** What the exercise asks **
For the entries below, repeat exactly each line starting with the one that contains "The width and height of the screenshot is (1507, 812)." and going on through the one that contains "Given: Click Debug my code in status bar", and no others.

-- Opening Marker --

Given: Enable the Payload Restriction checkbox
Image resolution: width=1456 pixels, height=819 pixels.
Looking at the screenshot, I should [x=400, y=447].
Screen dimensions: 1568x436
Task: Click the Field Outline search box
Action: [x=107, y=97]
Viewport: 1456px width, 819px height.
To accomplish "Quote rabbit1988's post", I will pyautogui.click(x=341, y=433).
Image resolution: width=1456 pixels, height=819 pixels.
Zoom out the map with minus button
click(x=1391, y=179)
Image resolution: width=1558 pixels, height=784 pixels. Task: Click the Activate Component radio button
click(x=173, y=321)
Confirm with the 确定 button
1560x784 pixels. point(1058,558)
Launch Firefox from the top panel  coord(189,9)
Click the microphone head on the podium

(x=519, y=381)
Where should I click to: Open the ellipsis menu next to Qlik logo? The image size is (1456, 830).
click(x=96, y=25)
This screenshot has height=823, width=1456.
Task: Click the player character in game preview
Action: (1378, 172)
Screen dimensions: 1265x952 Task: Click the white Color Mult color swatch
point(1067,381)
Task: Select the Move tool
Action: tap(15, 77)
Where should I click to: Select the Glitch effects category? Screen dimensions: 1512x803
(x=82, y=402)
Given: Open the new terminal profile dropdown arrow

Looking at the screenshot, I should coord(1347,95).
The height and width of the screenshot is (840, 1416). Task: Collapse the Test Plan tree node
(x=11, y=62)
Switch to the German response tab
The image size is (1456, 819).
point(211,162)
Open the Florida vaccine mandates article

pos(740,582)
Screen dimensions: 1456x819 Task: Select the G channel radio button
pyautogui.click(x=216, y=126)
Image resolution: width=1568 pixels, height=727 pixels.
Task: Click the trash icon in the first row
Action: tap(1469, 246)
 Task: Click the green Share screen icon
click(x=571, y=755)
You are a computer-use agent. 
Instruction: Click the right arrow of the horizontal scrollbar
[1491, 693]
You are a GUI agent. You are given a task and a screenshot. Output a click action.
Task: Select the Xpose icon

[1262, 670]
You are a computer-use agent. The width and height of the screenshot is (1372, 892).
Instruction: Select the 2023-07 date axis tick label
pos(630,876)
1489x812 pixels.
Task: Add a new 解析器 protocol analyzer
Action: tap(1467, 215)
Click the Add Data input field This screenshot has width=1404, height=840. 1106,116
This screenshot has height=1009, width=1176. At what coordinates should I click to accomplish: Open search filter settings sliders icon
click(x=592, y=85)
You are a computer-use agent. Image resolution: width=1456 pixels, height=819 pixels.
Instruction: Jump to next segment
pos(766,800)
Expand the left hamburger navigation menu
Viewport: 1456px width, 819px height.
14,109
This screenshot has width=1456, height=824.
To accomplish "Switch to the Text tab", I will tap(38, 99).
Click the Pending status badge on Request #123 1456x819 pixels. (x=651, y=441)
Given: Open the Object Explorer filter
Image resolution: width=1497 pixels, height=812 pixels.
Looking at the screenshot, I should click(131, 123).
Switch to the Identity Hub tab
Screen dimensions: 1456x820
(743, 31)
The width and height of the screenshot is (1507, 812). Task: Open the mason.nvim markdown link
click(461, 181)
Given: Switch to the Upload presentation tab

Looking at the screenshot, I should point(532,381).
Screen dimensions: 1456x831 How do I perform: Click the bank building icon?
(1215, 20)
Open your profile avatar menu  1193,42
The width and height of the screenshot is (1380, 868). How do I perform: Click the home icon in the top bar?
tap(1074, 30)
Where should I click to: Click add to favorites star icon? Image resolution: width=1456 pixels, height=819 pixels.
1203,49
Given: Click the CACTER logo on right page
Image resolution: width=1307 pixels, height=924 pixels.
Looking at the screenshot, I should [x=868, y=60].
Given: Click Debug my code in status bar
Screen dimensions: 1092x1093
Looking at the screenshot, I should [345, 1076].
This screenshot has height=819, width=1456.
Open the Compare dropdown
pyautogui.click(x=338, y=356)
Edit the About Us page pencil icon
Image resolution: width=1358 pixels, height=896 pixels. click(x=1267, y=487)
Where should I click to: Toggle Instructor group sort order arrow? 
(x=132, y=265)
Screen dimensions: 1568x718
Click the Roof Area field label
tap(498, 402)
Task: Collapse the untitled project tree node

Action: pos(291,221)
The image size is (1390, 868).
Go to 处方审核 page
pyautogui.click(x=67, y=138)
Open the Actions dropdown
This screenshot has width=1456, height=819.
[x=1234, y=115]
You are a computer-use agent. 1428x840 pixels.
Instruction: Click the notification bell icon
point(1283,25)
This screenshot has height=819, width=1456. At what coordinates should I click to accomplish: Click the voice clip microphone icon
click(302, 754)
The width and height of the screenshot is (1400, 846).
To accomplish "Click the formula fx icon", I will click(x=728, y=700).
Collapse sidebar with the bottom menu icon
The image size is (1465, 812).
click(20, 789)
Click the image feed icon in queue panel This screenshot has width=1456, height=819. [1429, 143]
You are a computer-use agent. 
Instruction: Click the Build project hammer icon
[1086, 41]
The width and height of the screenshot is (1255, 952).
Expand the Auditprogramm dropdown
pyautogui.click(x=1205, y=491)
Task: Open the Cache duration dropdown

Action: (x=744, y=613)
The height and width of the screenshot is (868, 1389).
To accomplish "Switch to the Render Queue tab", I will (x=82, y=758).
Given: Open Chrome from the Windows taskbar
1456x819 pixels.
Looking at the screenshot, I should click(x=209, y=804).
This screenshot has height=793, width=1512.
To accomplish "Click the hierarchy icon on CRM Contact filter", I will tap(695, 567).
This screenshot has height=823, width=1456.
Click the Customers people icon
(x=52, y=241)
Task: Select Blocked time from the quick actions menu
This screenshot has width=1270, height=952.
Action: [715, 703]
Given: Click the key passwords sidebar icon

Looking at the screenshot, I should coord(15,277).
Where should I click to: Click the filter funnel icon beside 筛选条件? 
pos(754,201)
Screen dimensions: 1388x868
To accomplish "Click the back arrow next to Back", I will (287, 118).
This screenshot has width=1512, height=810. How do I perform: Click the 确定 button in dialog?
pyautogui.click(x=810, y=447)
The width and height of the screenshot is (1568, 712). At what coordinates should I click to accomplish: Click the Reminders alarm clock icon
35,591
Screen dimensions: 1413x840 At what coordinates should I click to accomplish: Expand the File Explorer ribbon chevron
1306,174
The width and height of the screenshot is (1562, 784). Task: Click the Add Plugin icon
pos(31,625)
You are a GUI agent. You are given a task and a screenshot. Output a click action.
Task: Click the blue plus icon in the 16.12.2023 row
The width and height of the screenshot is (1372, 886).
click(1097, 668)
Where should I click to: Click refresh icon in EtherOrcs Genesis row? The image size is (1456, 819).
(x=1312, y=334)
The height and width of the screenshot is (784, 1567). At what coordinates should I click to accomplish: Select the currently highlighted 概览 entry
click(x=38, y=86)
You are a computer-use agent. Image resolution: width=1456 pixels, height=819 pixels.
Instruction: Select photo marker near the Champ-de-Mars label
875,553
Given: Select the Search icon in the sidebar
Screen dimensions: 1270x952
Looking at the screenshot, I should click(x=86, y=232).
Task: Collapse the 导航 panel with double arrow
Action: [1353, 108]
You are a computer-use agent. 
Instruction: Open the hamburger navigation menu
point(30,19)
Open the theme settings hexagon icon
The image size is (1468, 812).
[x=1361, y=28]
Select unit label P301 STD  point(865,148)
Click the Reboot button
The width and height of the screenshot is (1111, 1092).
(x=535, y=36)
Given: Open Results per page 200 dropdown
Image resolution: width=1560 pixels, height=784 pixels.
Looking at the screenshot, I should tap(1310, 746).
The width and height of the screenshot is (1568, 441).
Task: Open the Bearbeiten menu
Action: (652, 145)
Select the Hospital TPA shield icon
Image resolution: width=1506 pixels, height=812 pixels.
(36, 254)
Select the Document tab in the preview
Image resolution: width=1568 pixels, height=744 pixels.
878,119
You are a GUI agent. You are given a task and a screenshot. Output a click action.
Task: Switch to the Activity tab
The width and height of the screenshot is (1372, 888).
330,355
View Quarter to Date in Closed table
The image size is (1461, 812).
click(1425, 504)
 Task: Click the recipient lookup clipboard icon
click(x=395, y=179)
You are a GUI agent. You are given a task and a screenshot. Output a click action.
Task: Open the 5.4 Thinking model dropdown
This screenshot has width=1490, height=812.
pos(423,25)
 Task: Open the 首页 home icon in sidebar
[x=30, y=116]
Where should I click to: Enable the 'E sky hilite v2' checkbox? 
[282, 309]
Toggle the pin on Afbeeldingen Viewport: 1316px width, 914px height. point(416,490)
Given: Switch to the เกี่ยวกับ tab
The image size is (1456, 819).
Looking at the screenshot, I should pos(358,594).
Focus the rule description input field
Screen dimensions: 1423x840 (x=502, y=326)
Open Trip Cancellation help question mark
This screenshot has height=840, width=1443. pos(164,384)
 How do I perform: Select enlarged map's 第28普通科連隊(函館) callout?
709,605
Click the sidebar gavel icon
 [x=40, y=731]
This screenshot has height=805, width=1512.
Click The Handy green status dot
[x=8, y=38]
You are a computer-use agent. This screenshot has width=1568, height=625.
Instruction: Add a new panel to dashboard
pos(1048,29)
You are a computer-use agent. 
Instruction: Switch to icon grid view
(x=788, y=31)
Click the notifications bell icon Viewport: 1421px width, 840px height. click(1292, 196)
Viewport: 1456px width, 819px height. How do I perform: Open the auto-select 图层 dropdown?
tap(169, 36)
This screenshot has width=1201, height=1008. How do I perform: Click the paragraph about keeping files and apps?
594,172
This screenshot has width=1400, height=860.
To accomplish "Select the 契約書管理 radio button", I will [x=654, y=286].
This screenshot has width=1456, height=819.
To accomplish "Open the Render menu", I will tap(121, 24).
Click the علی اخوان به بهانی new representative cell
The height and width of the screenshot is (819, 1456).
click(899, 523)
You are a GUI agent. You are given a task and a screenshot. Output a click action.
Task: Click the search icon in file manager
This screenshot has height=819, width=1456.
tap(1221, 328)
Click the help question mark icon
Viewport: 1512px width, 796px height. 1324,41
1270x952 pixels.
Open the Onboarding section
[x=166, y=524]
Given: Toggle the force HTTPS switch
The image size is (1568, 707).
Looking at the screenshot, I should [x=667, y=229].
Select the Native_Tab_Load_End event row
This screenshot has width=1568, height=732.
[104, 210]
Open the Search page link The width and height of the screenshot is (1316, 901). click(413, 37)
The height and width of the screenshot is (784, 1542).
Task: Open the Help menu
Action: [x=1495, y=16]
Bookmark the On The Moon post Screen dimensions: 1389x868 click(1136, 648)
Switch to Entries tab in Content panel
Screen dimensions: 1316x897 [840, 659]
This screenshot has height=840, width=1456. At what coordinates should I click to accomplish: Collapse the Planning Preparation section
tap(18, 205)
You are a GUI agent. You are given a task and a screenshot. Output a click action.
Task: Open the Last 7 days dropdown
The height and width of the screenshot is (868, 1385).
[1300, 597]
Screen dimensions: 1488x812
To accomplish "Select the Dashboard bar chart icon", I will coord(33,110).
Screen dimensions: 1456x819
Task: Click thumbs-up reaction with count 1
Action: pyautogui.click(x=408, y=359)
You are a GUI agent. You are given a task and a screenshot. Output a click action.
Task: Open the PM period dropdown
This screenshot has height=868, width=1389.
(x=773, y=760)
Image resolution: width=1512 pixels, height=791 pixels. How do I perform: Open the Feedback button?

-- Closing Marker --

** Solution to this task **
The width and height of the screenshot is (1507, 812). Task: Open the mason.nvim markdown link
click(461, 181)
Given: Switch to the Upload presentation tab

Looking at the screenshot, I should point(532,381).
Screen dimensions: 1456x831 How do I perform: Click the bank building icon?
(1215, 20)
Open your profile avatar menu  1193,42
The width and height of the screenshot is (1380, 868). How do I perform: Click the home icon in the top bar?
tap(1074, 30)
Where should I click to: Click add to favorites star icon? Image resolution: width=1456 pixels, height=819 pixels.
1203,49
Given: Click the CACTER logo on right page
Image resolution: width=1307 pixels, height=924 pixels.
Looking at the screenshot, I should [x=868, y=60].
Given: Click Debug my code in status bar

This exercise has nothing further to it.